Bahkan dia tidak menanyakan siapa namaku.

* * *

Aku mengambil novel remaja, lalu duduk di sofa empuk yang sudah disediakan toko buku ini. Aku akan menghabiskan sore hari ku yang ceria disini. Aku membaca cepat sinopsis dibelakang buku bersampul biru itu, lalu membacanya dari halaman pertama. Seorang bapak-bapak yang duduk disebelahku, berlalu pergi. Tak sampai tiga kali kedipan mata, tempat kosong itu telah diisi seseorang. Aku masih fokus ke novel di pangkuanku.

“Kau suka membaca buku, ya?” Aku menoleh ketika mendengar suara yang sekarang sudah familiar bagiku. Dimas. Novel bersampul kuning ada di genggaman tangannya. Aku mengangguk singkat, kembali membaca novelku. Bapak-bapak itu kembali, meminta Dimas sedikit bergeser ke arahku. Ketika dia mendekat ke arahku, aku bisa mencium aroma parfumnya yang maskulin, membuat konsentrasiku menjadi kacau. Aku berharap bapak-bapak itu segera pergi dan Dimas bisa bergeser menjauhi diriku. Tapi bukannya menjauh, bapak-bapak itu justru memanggil (yang menurutku) anaknya untuk duduk di sebelahnya. Dimas sepertinya tidak terlalu peduli dengan keadaan yang terjadi. Tak tahukah ia sedari tadi kalau aku menahan nafas?
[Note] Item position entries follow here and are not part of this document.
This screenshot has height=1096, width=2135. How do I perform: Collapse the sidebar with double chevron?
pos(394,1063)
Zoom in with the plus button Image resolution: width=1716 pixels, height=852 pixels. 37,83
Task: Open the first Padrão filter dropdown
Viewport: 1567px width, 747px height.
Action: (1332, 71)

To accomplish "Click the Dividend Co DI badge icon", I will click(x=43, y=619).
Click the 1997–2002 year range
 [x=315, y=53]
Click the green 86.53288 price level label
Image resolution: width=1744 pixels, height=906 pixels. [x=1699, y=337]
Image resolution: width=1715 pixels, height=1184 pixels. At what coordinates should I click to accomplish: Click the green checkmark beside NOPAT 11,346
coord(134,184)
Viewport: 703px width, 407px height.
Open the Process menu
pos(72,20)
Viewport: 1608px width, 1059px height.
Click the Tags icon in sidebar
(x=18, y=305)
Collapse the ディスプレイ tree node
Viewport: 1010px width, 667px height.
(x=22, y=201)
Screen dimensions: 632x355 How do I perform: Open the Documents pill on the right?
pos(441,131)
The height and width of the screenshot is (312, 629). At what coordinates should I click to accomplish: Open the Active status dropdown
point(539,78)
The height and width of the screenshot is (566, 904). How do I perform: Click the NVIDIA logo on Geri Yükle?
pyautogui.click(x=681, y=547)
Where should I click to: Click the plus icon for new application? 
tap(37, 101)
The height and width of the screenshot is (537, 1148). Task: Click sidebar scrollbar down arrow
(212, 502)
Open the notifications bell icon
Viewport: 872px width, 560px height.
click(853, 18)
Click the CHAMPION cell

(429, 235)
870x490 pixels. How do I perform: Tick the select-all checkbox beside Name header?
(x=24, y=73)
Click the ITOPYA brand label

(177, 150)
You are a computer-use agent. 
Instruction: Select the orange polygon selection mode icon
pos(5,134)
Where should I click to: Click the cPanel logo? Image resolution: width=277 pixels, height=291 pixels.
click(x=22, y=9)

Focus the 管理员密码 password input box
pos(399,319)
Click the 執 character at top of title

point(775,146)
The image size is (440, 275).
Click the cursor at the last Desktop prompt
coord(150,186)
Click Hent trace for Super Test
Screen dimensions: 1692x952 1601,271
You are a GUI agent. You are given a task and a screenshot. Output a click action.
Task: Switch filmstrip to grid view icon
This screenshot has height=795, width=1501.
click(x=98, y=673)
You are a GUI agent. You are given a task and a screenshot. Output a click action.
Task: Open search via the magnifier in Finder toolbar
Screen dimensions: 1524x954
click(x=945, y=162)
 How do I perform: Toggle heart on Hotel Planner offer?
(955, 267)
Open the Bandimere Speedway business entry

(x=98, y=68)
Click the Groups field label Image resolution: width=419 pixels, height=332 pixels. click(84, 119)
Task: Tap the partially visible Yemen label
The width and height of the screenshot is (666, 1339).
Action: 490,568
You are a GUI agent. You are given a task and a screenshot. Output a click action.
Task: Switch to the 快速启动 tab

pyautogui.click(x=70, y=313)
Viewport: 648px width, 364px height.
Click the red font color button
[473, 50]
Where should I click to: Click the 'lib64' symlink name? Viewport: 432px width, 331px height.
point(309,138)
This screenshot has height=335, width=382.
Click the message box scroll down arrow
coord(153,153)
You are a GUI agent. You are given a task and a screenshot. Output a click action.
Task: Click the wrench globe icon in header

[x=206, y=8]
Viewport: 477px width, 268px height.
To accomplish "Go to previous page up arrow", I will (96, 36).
Tak terasa sudah dua jam aku di toko buku. Bapak-bapak itu sudah pergi. Tapi Dimas tidak menggeser duduknya sama sekali. Matahari tergelincir ke arah barat. Hari berganti menjadi malam, aku sudah selesai membaca novel pilihanku tadi. Tanpa membeli, aku mengembalikan novel itu di asal rak.